A RARE CLINICAL CASE SERIES OF LEIOMYOSARCOMA OF SOFT TISSUE ORIGIN AT OUR INSTITUTE

Introduction:- LMS is a type of rare cancer that grows in the smooth muscles of the body. LMS is a aggressive cancer. LMS incidence is between 5-10% of soft tissues sarcoma cases and is more common in adults. It often present as an enlarging painless mass. Imaging with proper Biopsy and IHC aids in the diagnosis and management incudes a multidisciplinary approach.

Objectives:- Due to rarity of this disease case series of LMS of soft tissue origin is documented here.

Material and Methods:- 3 cases of primary LMS of soft tissue origin is documented in this case series along with history, imaging, diagnosis and treatment. 1. LMS of Lung – A 51 year old female patient presented with complaints of cough and difficulty in breathing since 3-4 months. Patient was planned with chemotherapy. 2. LMS of Pelvis – A 44 year old female patient presented in OPD with complaints of pain in leg due to nerve compression. Patient underwent surgery followed by which chemotherapy was given. 3. LMS of Pararenal Space – A 33 year old female presented with dull aching pain in left lumbar region since 2-3 months. Patient managed with surgery, chemotherapy and radiotherapy.

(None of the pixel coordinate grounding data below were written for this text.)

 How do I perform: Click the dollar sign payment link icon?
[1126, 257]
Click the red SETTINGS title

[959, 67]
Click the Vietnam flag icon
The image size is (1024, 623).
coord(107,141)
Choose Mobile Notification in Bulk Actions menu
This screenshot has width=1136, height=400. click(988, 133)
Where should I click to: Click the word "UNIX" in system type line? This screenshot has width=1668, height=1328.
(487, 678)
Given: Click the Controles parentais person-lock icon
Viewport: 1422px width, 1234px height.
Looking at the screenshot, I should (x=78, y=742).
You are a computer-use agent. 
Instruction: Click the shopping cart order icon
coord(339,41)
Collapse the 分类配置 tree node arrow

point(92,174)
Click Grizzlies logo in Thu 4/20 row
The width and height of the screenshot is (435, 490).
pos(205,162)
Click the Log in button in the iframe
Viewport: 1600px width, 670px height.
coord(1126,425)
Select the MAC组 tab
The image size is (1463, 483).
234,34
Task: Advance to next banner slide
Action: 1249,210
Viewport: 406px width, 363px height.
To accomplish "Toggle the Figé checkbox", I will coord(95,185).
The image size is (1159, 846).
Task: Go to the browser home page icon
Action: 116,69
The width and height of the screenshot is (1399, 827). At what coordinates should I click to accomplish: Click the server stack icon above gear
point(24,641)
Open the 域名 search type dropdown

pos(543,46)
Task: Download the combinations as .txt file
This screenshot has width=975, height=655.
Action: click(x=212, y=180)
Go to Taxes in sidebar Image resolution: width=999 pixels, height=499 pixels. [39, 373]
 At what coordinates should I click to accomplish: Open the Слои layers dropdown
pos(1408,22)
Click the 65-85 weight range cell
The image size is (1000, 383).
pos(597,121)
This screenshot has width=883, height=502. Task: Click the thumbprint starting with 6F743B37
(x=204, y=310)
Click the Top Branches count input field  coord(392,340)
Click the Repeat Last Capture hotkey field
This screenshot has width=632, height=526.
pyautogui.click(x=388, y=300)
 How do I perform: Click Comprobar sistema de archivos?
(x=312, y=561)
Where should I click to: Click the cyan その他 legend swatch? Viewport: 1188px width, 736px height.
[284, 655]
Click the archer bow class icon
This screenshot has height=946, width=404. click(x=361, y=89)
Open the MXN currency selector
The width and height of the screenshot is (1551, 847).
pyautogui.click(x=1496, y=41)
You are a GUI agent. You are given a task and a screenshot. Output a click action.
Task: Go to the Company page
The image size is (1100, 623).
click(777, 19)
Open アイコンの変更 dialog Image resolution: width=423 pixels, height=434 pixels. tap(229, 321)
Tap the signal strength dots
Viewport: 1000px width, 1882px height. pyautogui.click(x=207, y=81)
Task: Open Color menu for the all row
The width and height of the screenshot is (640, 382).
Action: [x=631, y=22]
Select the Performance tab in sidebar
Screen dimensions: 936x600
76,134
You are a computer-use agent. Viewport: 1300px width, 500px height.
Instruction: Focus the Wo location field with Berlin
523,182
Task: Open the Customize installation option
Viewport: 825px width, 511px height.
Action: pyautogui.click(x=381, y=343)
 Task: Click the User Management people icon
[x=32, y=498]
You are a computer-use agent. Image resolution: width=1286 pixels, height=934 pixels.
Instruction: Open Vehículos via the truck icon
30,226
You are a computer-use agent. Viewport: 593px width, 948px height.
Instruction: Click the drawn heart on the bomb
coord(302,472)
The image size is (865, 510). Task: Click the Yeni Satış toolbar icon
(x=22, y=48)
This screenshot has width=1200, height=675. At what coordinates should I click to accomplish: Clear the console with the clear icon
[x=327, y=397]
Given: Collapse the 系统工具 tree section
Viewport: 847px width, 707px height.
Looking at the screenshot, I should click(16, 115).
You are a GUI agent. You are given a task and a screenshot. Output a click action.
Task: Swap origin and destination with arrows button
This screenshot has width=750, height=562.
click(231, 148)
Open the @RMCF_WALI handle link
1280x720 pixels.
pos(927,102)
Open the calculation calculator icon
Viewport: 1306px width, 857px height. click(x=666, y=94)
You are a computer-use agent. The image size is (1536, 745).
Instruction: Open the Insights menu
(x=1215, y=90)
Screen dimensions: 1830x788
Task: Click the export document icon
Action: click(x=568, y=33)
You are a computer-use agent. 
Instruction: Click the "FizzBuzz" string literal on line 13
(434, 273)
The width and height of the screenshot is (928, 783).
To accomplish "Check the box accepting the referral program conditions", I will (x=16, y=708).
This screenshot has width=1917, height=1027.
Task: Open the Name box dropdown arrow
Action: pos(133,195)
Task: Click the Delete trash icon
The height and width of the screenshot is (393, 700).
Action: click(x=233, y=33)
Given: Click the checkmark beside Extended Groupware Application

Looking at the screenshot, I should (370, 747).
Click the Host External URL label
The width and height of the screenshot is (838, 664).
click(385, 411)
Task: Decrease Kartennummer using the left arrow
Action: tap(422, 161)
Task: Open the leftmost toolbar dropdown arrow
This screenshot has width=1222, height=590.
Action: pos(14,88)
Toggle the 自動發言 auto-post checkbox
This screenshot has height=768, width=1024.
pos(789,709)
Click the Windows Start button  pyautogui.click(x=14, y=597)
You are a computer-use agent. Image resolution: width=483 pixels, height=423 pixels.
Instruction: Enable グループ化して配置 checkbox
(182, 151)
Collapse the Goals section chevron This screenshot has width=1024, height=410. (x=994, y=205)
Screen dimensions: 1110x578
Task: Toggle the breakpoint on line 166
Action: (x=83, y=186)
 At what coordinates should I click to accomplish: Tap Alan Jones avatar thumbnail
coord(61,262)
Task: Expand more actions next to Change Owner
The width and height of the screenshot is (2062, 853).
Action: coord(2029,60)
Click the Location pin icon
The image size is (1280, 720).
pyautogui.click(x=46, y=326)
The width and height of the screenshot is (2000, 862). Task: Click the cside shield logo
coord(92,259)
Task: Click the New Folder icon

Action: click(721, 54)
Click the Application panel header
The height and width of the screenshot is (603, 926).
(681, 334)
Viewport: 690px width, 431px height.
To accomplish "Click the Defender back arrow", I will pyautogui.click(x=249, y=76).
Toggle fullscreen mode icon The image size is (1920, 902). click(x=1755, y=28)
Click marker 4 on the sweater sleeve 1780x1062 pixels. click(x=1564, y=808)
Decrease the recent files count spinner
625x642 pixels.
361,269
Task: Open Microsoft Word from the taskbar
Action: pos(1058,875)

Conclusion:- Due to rarity of the sites of LMS mentioned in the case series little is known about its clinical behaviour and treatment outcome. A multidisciplinary approach is needed for the optimal management of the disease. Surgery with a curative intent is the corner stone of treatment for localized disease along with the combination of neoadjuvant or adjuvant chemotherapy and radiotherapy. Due to its aggressive behaviour and rarity, further researches are required for the definitive treatment.